Es demasiado frecuente que los políticos hablen de los problemas de la gente, sean los desahucios, el desempleo o la emigración juvenil, de una forma deshumanizada, como si fueran números, conceptos teóricos o entelequias colectivas. Pero, tras esos problemas hay personas, familias concretas, sentimientos y experiencias traumáticas de vida, aunque ellos parezcan olvidarlo. Quizá por eso, y por otras cuestiones como la corrupción – 101 sumarios judiciales abiertos a políticos ahora mismo en la Comunidad Valenciana –, el último estudio del CIS corrobora la enorme distancia entre el sistema político y los ciudadanos: la intención de voto entre PSOE y PP apenas sobrepasa el 50 % y la credibilidad de los dirigentes políticos y las instituciones sigue cayendo a pesar de que ya era muy baja.

Hace unos meses un alto directivo bancario afirmó que, a lo largo de la historia, las crisis económicas siempre las han pagado los pobres y que esta no iba a ser distinta. El determinismo de este diagnóstico quizá explique algo de la extraña resignación pasiva con la que estamos asistiendo a la pérdida en unos meses de derechos sociales y ciudadanos cuyo logró exigió siglos de lucha. La respuesta cívica a situaciones de injusticia manifiesta casi se reduce al movimiento Stop desahucios y ya se está viendo la reacción de los poderes políticos – el PP prepara una nueva Ley Hipotecaria en la que va a cambiar algo para que todo siga igual –.

Votar es una de las pocas acciones en manos de los ciudadanos para poder cambiar las cosas.  En otros momentos de la historia el desengaño y la rebelión social se canalizaban de otra forma. La democracia permite que quienes se sienten castigados injustamente, preteridos respecto a otros que parecen disponer de más derechos y privilegios o, simplemente, olvidados por quienes debían representarlos puedan dar su respuesta en las urnas.

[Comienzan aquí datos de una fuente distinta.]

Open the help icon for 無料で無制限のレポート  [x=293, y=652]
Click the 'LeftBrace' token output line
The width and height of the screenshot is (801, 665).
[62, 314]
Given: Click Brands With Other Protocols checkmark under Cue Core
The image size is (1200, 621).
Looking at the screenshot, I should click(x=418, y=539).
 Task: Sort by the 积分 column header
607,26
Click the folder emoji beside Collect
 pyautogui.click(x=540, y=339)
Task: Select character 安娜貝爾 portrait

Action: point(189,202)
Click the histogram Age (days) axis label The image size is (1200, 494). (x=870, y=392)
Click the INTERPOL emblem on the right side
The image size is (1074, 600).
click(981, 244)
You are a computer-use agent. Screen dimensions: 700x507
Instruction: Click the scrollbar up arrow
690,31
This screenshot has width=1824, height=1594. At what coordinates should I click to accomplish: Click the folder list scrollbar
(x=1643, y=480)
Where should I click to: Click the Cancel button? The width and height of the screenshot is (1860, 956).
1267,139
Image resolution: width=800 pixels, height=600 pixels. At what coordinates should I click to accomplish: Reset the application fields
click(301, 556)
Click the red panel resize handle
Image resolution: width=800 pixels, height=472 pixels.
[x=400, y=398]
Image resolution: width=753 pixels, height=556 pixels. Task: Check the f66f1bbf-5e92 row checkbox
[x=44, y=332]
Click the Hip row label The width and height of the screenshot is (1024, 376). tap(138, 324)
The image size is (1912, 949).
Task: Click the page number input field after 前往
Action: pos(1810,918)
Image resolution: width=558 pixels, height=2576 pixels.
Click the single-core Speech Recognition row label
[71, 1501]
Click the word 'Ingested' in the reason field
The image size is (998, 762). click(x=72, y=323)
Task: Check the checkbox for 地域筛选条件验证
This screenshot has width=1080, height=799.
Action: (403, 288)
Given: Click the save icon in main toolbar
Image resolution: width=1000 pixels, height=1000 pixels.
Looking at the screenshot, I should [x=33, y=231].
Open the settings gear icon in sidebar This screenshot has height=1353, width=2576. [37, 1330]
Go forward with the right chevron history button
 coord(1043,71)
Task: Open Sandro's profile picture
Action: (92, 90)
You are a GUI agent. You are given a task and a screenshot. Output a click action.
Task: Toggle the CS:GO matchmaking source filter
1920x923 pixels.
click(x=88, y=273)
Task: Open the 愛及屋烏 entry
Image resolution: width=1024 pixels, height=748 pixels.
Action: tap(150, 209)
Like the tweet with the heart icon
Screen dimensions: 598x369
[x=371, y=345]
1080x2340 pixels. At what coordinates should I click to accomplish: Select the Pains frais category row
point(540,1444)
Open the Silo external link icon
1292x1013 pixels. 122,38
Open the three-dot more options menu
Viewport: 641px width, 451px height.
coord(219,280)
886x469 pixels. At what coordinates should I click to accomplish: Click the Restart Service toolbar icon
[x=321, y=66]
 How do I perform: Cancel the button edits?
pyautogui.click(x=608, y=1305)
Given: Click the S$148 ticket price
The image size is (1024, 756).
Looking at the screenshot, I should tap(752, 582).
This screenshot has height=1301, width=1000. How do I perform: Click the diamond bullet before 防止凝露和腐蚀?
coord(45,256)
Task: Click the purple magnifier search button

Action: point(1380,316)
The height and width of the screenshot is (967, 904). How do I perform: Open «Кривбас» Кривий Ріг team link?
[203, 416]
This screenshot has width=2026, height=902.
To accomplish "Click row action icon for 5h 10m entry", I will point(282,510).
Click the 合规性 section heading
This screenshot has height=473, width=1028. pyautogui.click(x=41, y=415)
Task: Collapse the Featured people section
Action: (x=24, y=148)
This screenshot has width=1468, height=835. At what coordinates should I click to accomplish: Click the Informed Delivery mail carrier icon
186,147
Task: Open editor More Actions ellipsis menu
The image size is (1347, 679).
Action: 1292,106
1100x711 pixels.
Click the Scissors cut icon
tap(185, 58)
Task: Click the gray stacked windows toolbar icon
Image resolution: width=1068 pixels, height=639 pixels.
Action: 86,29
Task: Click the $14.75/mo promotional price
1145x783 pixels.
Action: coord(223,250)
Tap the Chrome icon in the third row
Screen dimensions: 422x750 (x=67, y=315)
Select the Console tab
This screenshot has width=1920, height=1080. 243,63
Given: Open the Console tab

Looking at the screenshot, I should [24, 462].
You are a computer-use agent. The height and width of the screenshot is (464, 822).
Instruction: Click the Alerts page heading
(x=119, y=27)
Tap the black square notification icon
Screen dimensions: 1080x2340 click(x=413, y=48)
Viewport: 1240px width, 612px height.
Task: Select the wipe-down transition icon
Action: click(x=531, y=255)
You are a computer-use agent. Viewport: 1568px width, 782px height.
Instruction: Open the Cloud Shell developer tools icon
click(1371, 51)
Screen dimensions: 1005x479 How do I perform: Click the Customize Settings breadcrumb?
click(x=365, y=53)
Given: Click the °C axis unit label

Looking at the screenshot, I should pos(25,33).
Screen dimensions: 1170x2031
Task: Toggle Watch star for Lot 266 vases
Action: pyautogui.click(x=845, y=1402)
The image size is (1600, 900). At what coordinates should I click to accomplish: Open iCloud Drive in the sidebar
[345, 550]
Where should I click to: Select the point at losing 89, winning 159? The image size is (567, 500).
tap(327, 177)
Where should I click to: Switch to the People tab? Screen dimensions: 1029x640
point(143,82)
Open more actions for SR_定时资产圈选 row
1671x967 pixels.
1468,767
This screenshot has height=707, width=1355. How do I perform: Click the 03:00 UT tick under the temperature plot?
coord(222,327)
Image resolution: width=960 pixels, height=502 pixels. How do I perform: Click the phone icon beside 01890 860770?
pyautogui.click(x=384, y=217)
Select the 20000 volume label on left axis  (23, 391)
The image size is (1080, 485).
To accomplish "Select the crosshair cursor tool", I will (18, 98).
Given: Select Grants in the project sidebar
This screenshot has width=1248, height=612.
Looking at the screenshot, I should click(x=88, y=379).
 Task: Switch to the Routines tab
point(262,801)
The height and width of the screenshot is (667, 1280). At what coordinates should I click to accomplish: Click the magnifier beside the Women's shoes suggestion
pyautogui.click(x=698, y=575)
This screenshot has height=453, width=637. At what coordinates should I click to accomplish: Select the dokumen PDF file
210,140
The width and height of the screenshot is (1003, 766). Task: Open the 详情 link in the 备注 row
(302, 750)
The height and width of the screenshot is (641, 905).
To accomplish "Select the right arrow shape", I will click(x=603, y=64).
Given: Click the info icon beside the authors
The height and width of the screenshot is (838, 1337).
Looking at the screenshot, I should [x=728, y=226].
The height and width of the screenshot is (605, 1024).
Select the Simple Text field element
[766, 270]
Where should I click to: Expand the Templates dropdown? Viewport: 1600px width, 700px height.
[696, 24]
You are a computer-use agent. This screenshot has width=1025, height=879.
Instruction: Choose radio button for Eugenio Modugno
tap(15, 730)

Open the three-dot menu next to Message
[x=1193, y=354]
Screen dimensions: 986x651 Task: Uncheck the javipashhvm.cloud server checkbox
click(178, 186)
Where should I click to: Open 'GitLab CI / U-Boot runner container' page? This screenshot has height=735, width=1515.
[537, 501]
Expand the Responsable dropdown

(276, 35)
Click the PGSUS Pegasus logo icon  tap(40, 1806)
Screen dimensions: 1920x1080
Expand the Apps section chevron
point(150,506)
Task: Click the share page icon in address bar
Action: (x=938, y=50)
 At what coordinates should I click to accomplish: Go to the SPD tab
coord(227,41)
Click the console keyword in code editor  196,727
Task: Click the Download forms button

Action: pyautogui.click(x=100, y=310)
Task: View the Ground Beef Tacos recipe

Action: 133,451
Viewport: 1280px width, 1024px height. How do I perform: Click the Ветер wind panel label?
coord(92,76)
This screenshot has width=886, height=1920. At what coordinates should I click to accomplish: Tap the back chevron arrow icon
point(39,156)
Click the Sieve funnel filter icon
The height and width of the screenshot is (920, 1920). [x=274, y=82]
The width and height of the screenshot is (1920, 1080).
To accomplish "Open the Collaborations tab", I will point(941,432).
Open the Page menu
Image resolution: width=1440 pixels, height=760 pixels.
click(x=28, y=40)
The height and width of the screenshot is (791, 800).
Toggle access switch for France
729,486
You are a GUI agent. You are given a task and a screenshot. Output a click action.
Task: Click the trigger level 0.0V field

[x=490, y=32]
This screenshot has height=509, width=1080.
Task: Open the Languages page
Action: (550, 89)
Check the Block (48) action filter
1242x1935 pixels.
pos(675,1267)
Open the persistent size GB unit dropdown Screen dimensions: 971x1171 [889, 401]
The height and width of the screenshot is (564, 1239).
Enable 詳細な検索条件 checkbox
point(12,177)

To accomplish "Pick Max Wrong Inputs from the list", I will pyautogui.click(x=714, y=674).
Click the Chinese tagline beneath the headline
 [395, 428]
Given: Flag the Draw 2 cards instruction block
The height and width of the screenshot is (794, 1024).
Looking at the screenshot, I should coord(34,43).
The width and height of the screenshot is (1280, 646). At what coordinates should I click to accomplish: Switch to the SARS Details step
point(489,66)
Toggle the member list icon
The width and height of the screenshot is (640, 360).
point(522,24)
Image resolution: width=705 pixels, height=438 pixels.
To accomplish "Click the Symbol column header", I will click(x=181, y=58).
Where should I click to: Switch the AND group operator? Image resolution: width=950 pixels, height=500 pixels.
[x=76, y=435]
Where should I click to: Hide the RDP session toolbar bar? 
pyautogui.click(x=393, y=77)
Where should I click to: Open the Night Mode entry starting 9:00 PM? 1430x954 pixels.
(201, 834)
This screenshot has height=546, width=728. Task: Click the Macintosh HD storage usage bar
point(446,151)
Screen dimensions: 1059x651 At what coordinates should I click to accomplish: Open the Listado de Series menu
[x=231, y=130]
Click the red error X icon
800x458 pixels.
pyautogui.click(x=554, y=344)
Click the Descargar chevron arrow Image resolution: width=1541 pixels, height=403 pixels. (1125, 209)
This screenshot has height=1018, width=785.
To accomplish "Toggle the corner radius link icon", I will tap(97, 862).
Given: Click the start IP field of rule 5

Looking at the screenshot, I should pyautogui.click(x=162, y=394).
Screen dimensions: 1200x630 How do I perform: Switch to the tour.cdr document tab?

El régimen salido de la transición ató todo bien – Ley electoral, incluida– para que solo haya dos opciones reales de gobierno, uno a la derecha, otro a la izquierda. Si la crisis se prolonga, y con ella el deterioro de las instituciones públicas, sus representantes y la clase política, este régimen monárquico bipartidista puede empezar a ser historia. Porque aquí los caballos (o los mercados) tampoco votan. Y sí que tienen ese derecho quienes sufren cada día los injustos efectos de esta crisis nacida en la tripa de la ballena de los poderes financieros, a la vez que asisten ateridos al carnaval de la corrupción política.